Fraud is a highly controversial area, and the extent of auditor responsibility for the prevention and detection of fraud has generated considerable discussion in recent years. This article aims to summarise the current extent of auditor responsibilities for fraud, as per the requirements of ISA 240 (Redrafted), The Auditor’s Responsibilities Relating to Fraud in an Audit of Financial Statements. ISA 240 (Redrafted) was issued in December 2006 and is effective for audits of financial statements for periods beginning on or after 15 December 2008. The International Auditing and Assurance Standards Board (IAASB) Clarity Project was launched in 2004 in order to encourage greater use of its standards and to facilitate the process of translation of standards into other languages.
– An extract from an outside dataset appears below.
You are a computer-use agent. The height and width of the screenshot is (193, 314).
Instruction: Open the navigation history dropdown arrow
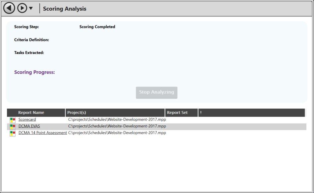[31, 8]
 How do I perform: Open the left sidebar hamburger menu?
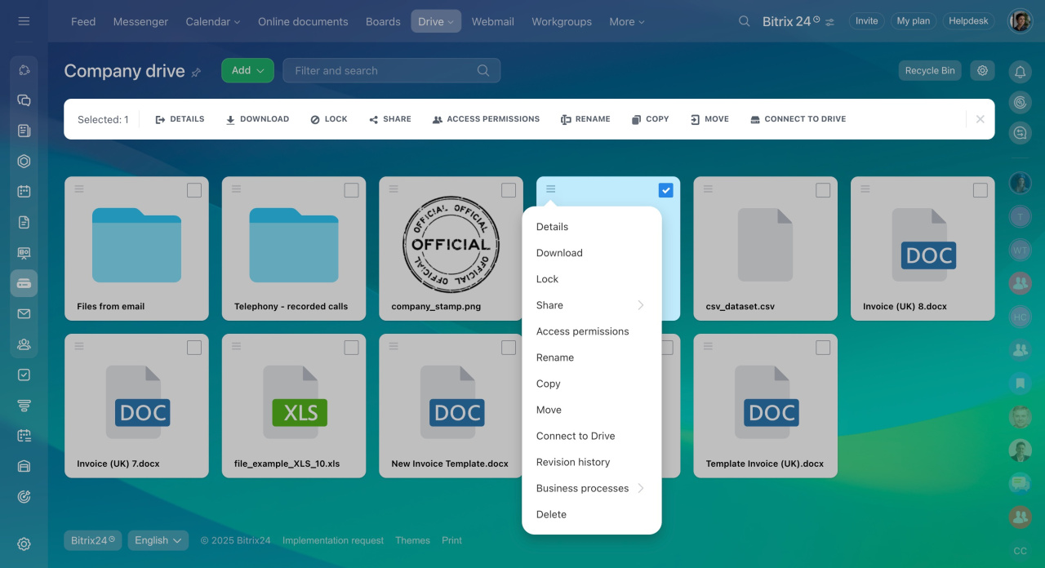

ISA 240 is described by the IAASB Handbook (reference 1) as ‘redrafted’ because it has been revised in the past few years and is not in need of further revision by the Clarity Project. As a result, the ‘clarified’ version of ISA 240 is the same as the redrafted version. See the IAASB Handbook, and the section ‘Background Information on the Clarity Project of the IAASB’ for further details (reference 2).
The traditional ‘passive philosophy’ towards auditor responsibility for fraud detection is well summarised by the Lord Justice Lopes’ ruling, in the UK, given in the 1896 Kingston Cotton Mill case (re Kingston Cotton Mill Company (No.2)): ‘An auditor is not bound to be a detective, or … to approach his work with suspicion, or with a foregone conclusion that there is something wrong. He is a watchdog, not a bloodhound.’ (Reference 3). Watchdogs and Bloodhounds (below) gives formal definitions of a ‘watchdog’ and a ‘bloodhound’.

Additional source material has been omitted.